De dures épreuves physiques pendant l’initiation font partie d’un des aspects principaux de l’initiation des habitants de la Terre de Feu (Selknams et Yamans). Les tortures subies par les néophytes dans certaines traditions chamaniques symbolisent, entre autre, les tortures et les souffrances causées par les démons. On estime que ce n’est pas les chamans, mais les mauvais esprits qui coupent en morceaux, torturent, ébouillantent et cuisent les initiés. Les souffrances physiques causées au néophyte le mèneraient à l’état de celui qui est « dévoré » par un démon-animal, qui est démembré avec les dents et digéré dans le ventre du monstre de l’initiation. 

Pendant les cérémonies d’initiation des Nénètses et des Khantys des environs de Touroukhansk, le candidat doit tourner le visage vers l’occident et le maître demande à l’Esprit de la nuit d’aider le néophyte et de lui donner un guide. Il chante ensuite un hymne à l’Esprit de la nuit et l’élève répète après lui. Quand l’Esprit de la nuit arrive, il fait subir au candidat plusieurs épreuves à la fin desquelles il devient un chaman. Les chamans Nénètses pensent que l’initiation même commence après que le néophyte ait appris à jouer du tambour sans lequel il n’arrive pas à voir les esprits. L’un des vieux chamans a raconté qu’il avait reçu l’initiation quand il était en train de battre du tambour. Au son du tambour, des esprits sont descendus, lui ont coupé les bras et les jambes, l’ont décapité et ont démembré son corps. Il est resté dans un pareil état sept jours et sept nuits, tandis que son âme, accompagnée par l’Esprit du tonnerre, se promenait dans le ciel. Chez un grand nombre des peuples de l’Altaï, l’initiation s’exprimait à travers le rite de la « vivification/animation » par le tambour. Donc, les éléments essentiels de l’initiation sont : l’ascension au ciel, le démembrement du corps du néophyte accompagné par le remplacement de ses organes par de nouveaux organes, la communication avec les dieux ou les esprits, la descente en enfer et la communication avec les âmes des chamans morts, les différentes révélations de la nature religieuse et chamanique (secrets du métier). 

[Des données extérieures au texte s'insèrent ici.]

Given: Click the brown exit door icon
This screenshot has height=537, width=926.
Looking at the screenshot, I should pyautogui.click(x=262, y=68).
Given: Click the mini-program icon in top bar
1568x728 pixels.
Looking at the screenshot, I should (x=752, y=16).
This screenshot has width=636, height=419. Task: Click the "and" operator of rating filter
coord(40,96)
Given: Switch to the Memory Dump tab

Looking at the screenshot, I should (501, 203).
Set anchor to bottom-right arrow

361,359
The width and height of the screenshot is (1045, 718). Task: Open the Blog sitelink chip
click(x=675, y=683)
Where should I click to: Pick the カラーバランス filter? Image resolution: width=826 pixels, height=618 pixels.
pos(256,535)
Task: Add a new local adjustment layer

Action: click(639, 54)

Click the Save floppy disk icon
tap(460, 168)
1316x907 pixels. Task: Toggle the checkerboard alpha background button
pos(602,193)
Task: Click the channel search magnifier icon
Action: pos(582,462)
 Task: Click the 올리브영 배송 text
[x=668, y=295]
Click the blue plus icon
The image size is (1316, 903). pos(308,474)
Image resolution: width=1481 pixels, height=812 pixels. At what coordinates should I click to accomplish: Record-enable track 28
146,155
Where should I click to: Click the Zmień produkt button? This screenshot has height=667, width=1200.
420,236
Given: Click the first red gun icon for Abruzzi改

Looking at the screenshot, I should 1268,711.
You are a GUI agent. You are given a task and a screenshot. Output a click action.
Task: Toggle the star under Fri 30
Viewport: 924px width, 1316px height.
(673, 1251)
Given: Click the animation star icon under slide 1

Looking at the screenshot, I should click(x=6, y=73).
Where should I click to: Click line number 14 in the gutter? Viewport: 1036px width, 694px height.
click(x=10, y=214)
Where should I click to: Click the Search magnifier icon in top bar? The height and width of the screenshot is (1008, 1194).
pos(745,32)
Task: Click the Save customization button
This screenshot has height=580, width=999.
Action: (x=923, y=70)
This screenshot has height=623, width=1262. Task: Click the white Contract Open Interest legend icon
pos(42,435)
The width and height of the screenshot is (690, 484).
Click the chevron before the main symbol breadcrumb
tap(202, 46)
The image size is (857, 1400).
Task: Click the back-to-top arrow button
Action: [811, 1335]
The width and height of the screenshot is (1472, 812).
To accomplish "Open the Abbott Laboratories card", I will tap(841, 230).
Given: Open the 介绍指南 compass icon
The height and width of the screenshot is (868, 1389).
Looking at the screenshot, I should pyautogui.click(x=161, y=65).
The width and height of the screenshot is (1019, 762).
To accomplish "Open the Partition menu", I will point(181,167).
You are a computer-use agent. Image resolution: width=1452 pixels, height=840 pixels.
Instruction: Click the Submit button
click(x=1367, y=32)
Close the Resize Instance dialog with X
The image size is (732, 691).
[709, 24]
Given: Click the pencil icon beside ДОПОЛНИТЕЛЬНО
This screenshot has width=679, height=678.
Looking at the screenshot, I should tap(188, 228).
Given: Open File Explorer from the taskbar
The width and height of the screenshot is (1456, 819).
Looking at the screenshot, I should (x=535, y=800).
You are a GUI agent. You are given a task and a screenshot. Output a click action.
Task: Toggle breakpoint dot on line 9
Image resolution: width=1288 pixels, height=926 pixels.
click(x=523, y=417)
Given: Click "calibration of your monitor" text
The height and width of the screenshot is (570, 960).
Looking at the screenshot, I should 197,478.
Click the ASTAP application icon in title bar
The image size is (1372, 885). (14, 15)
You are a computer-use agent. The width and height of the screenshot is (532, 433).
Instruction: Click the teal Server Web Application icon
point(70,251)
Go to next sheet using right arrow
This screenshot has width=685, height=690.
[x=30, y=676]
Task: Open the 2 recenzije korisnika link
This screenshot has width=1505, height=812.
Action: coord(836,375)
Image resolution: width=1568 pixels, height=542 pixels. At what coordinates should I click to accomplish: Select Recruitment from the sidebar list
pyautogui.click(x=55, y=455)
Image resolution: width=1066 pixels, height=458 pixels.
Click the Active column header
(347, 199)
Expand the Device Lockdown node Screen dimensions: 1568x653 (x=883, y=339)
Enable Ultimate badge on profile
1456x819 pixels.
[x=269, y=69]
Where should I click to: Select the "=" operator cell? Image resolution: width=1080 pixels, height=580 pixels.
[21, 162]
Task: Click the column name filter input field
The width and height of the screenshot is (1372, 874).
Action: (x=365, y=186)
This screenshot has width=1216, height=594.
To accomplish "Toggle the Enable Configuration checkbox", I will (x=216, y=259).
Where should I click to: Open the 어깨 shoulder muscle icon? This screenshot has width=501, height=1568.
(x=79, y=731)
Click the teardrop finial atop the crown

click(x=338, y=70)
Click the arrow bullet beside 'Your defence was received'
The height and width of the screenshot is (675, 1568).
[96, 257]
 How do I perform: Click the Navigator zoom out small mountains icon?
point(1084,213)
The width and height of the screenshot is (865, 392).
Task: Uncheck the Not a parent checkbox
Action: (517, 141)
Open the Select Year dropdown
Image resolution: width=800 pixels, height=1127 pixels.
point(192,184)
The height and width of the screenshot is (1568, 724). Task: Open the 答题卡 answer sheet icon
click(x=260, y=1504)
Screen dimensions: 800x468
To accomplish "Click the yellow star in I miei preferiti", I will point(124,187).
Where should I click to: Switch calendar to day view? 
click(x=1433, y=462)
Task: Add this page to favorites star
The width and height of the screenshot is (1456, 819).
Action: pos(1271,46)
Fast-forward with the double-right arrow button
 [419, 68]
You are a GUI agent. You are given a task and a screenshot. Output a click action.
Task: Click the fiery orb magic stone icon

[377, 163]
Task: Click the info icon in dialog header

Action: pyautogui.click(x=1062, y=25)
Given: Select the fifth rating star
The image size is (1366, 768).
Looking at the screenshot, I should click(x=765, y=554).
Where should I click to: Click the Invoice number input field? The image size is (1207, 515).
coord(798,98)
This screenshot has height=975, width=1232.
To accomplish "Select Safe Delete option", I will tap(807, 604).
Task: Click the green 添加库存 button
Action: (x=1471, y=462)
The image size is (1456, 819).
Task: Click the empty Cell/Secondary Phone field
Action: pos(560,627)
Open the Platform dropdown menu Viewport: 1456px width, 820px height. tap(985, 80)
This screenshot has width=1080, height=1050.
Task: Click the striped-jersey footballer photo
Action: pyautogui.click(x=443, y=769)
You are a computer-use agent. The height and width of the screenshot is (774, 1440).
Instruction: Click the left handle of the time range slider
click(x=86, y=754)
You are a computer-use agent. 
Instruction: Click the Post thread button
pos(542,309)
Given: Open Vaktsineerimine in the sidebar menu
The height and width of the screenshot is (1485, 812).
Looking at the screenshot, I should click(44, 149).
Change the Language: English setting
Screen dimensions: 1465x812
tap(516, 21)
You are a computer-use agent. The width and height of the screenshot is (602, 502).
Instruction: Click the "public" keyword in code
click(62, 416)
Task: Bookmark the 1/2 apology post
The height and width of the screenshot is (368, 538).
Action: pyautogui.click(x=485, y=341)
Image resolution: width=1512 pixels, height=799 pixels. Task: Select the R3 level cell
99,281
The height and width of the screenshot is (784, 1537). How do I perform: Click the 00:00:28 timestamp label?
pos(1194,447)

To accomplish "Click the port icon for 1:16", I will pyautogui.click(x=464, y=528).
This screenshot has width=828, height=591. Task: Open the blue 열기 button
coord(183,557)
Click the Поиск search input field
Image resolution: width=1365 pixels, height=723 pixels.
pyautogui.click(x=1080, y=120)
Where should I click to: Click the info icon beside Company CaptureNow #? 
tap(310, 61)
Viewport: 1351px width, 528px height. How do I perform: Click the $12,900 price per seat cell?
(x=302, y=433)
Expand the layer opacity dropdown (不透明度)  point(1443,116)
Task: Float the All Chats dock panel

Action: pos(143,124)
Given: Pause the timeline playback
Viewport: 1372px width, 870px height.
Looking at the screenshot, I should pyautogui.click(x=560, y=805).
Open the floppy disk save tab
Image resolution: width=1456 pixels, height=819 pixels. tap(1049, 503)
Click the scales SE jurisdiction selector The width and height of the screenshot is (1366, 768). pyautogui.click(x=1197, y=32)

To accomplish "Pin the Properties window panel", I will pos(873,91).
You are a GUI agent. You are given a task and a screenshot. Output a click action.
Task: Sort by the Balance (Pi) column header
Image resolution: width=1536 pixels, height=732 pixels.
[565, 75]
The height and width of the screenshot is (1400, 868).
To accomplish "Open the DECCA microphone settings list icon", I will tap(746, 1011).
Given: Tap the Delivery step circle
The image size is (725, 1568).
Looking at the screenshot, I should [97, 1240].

Il est évident qu’on ne les retrouve pas toujours tous en même temps ; parfois il n’y a qu’un ou deux éléments de présents (par exemple, démembrement du corps et ascension au ciel). Le type de l’initiation – céleste ou démonique – ainsi que le rôle de l’Essence Céleste suprême dans l’apparition de la transe extatique et les esprits des chamans morts, « les démons », influent sur le choix de tel ou tel élément. Il ne faut pas oublier que les chamans ne partageaient pas toujours avec les scientifiques les détails de leurs initiations et la connaissance secrète.